How much would you have paid ten years ago, as votes were counted for Britain’s Brexit referendum, to glimpse the next morning’s headlines and trade ahead of them? If you were betting on the pound, it would have helped a lot. The night of the poll £1 bought $1.50; a fortnight later, less than $1.30. But if you were trading stocks, a forewarning may have done more harm than good. Britain’s domestically focused FTSE 250 share index dropped at first, but only for two trading days. Then it began a bull market that lasted for a couple of years. Even the most fervent Brexiteer might not have predicted that.
The biggest lesson is that both humans and AI are bad at sizing bets. The authors note that even ChatGPT and Claude were lucky as well as skilful in this respect. (Unsplash)
Macro trading, meaning betting on how asset prices will move in response to political and economic trends, is enticing and glamorous. It is also hard, and a new study by Jerry Bell, Victor Haghani and James White of Elm Wealth, an investment firm, shows just how hard. They have designed a simulation in which both humans and leading artificial-intelligence models get access to the next day’s news in advance, and can place their bets before it breaks. In other words, they get to trade ahead of the rest of the market. Yet even with this advantage, it turns out to be difficult—for man and machine alike—to avoid ruin and turn a profit.
Mr Bell and his colleagues are updating an experiment they first ran in 2023. Then, they recruited 118 volunteers, most of whom were studying graduate-level finance at select universities. Each was given $50 and a chance to grow it by placing bets on America’s S&P 500 share index and 30-year Treasury bonds.
They could do this once per asset per day, at the market close before each of 15 trading days, selected by the authors from between 2008 and 2022. Before trading, participants were shown the front page of the Wall Street Journal pertaining to the following day—so at Monday’s close they were shown Wednesday’s front page (with any actual price moves on Tuesday redacted). They could go long or short each asset and could leverage their bets by up to 50 times. This would translate a 2% price move, for example, to a double-or-nothing wager. Each trade was terminated at the following close.
Most participants did not make themselves proud. Roughly half lost money and one in six went bust; the average finishing pot was just $51.62, or a gain of 3.2%. Since then Elm has hosted a similar game on their website, with an imaginary starting stake of $1m. The 60,000-odd people who have played it have fared “substantially worse” than the original, paid cohort.
Perhaps the greater surprise is that, in the experiment’s latest iteration, several of the leading AI models did not truly excel, either. The Elm team gave each of ChatGPT, Claude, Gemini and Grok ten runs at the game, also starting with an imaginary $1m. They were told to play as a middle-aged American investor managing 100% of their financial wealth.
Only ChatGPT and Claude made money, with average finishing pots of $1.5m and $2.6m respectively. Grok’s was $970,000 and Gemini’s just $490,000. So what makes macro trading so hard, even for those with a crystal ball?

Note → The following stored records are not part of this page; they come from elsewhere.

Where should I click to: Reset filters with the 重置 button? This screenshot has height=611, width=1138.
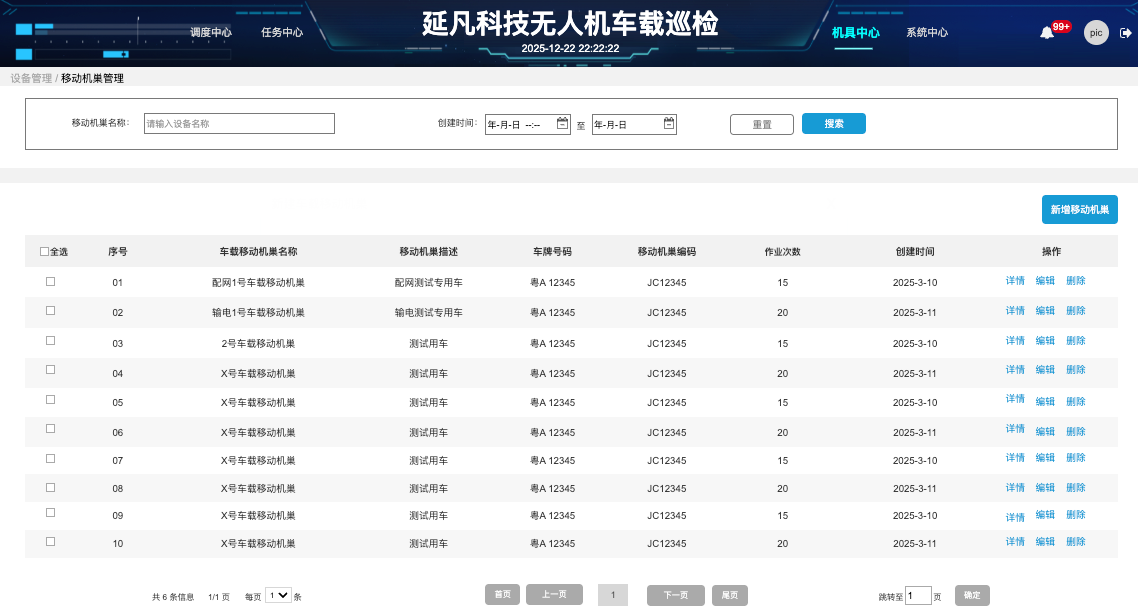point(761,125)
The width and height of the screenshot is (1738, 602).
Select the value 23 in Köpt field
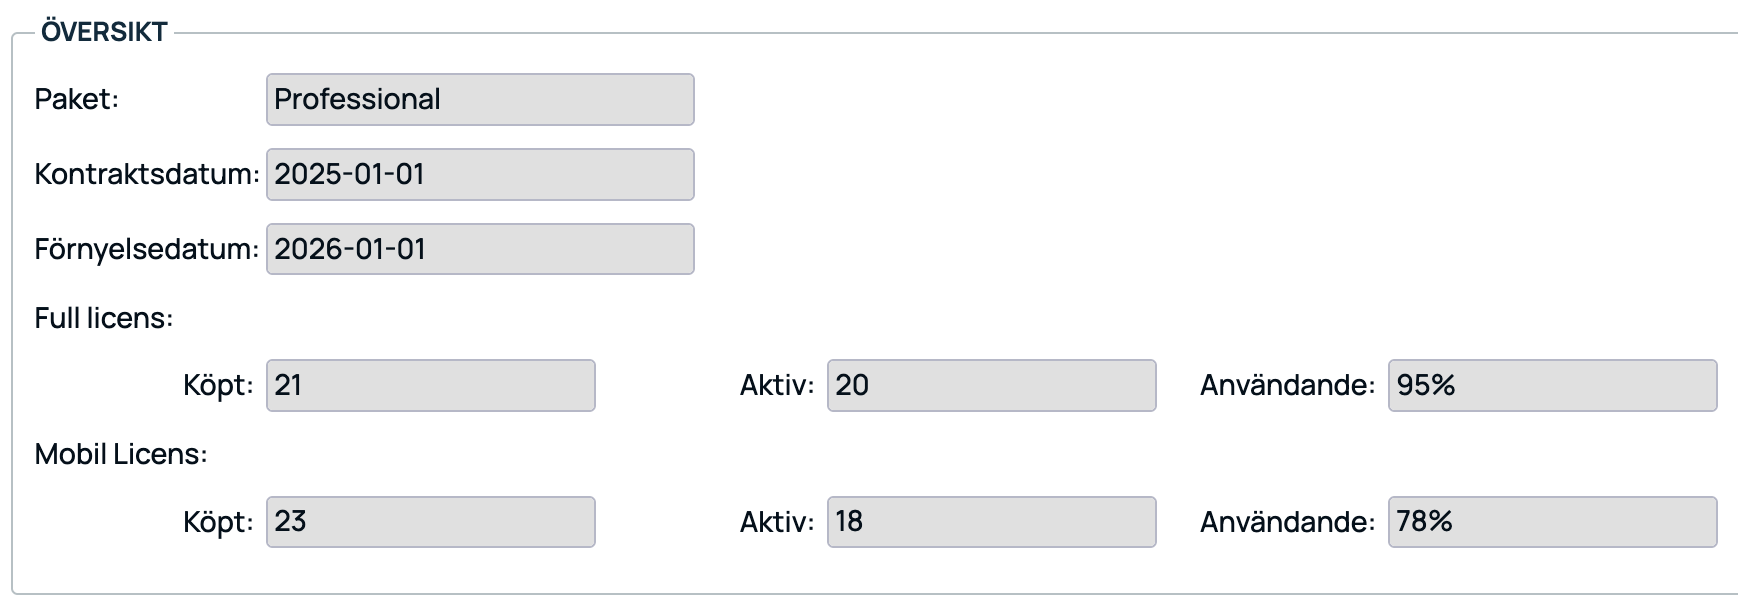point(290,520)
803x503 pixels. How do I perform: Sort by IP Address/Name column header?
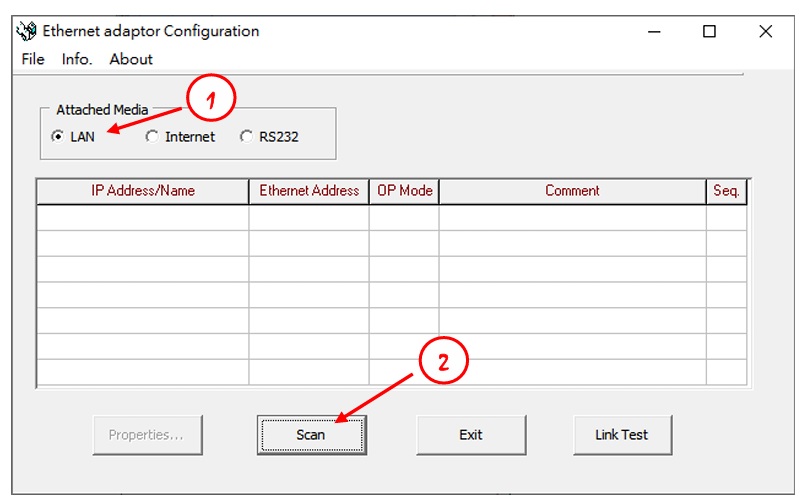coord(143,191)
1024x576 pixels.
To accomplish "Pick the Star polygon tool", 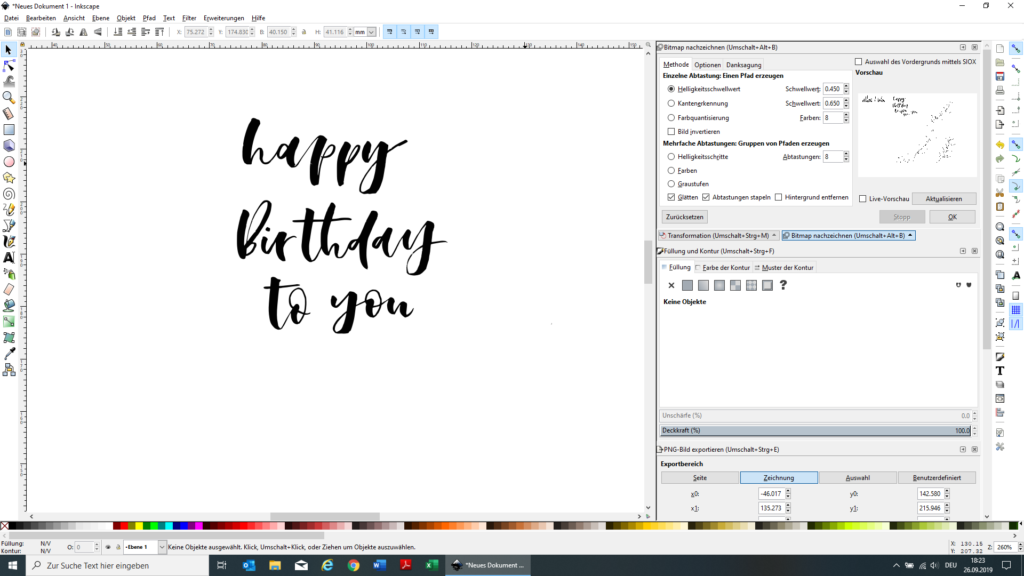I will pyautogui.click(x=9, y=178).
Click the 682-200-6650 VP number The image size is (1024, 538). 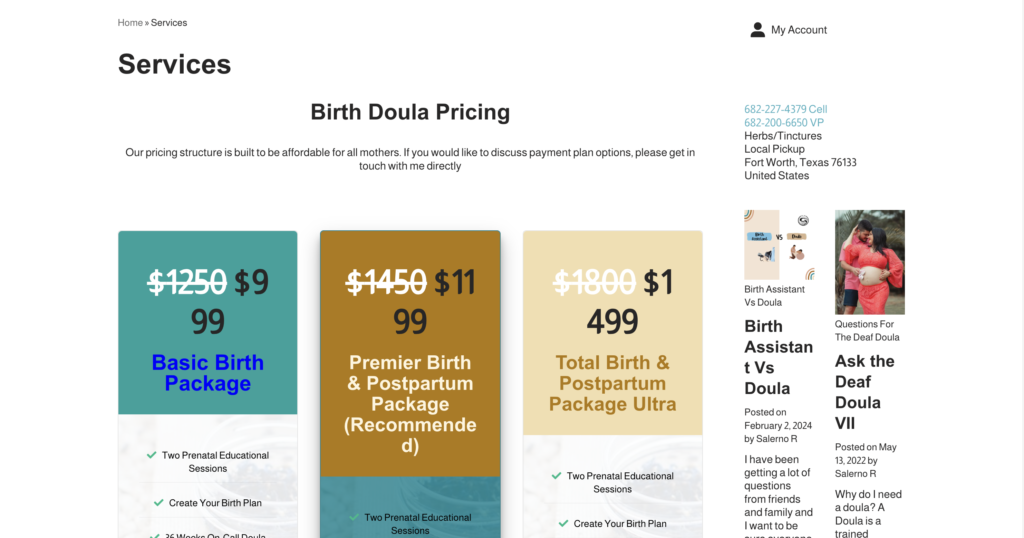tap(783, 122)
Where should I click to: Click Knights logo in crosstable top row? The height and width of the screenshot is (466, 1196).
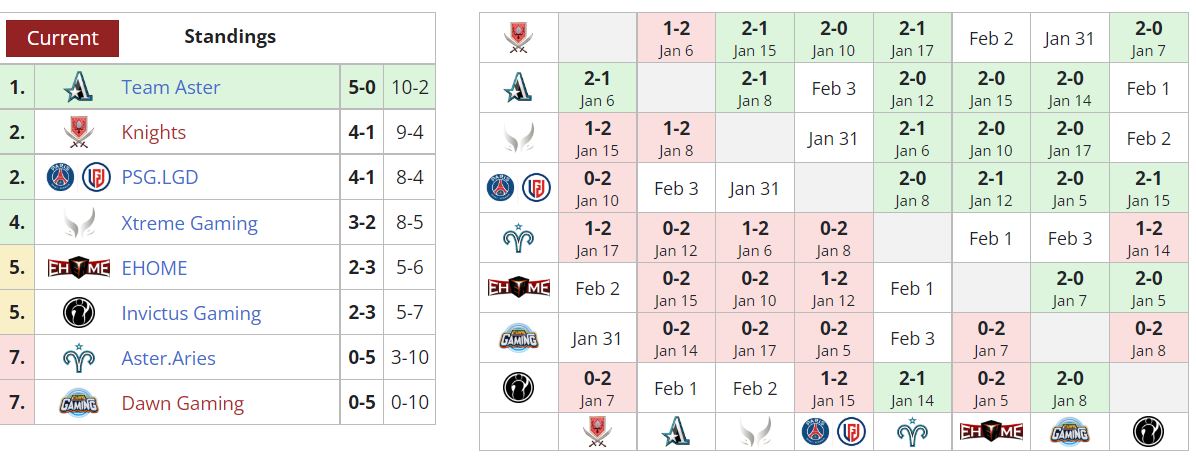[519, 38]
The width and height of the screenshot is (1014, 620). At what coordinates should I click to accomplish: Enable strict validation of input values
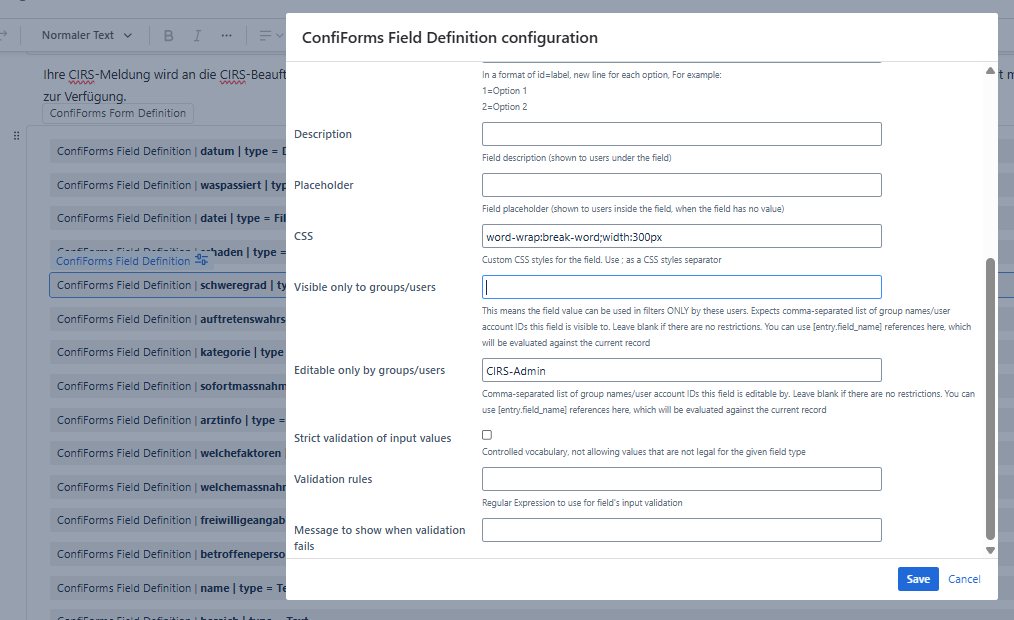(487, 434)
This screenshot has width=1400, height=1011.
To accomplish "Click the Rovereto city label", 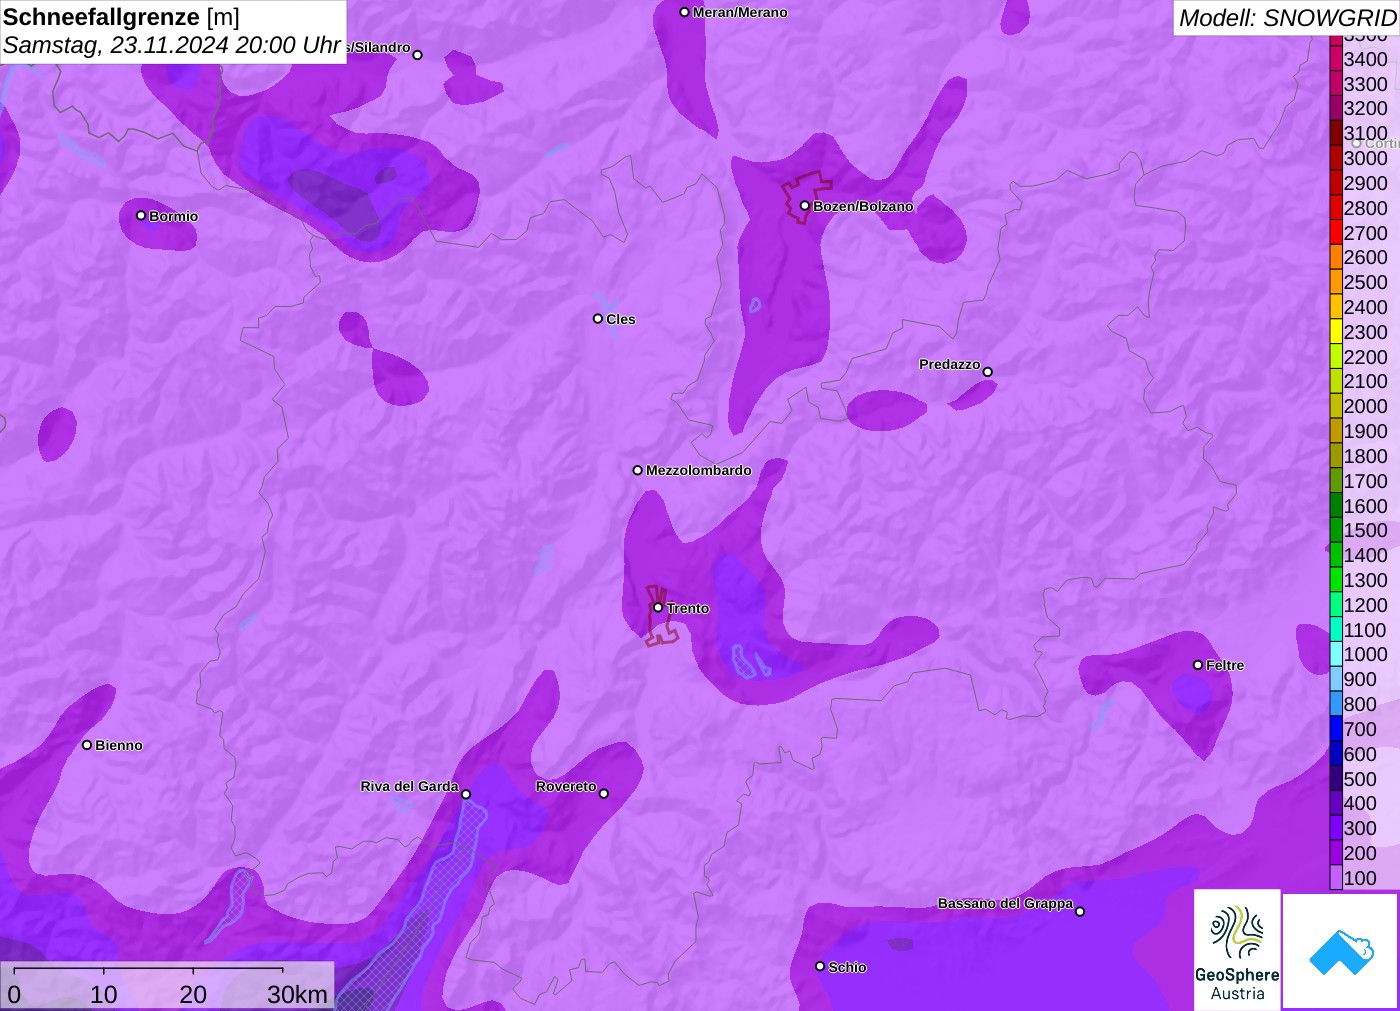I will pos(566,787).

The biggest lesson is that both humans and AI are bad at sizing bets. The authors note that even ChatGPT and Claude were lucky as well as skilful in this respect. None of the models correctly predicted the direction of stocks and bonds more than about 60% of the time, yet their average leverage applied to their bets ranged between seven and 12 times. Given that American share prices moved by more than 5% on 23 days since 2000, and by more than 9% on seven days, the models were therefore running “too much risk of a catastrophic loss of capital”, including the possibility of a complete wipe-out.
The humans were even worse. In the original experiment, players in aggregate bet no more heavily when the news made price moves easy to predict. And like the AI models, they took too much risk overall. On 30% of days they used leverage above 20 times, which could easily have sent them bust.
Some humans, of course, are much better. The Elm team also invited five expert macro traders to play their original game. All five professionals finished in the black, with an average return of 130%. They did a bit better than AI at predicting directions (a hit rate of 63%). But, crucially, they varied their position sizes a lot, betting more when they felt confident and not at all when they did not. Even with excellent foresight, knowing which assets to buy is tough. Deciding how much, it seems, is far tougher.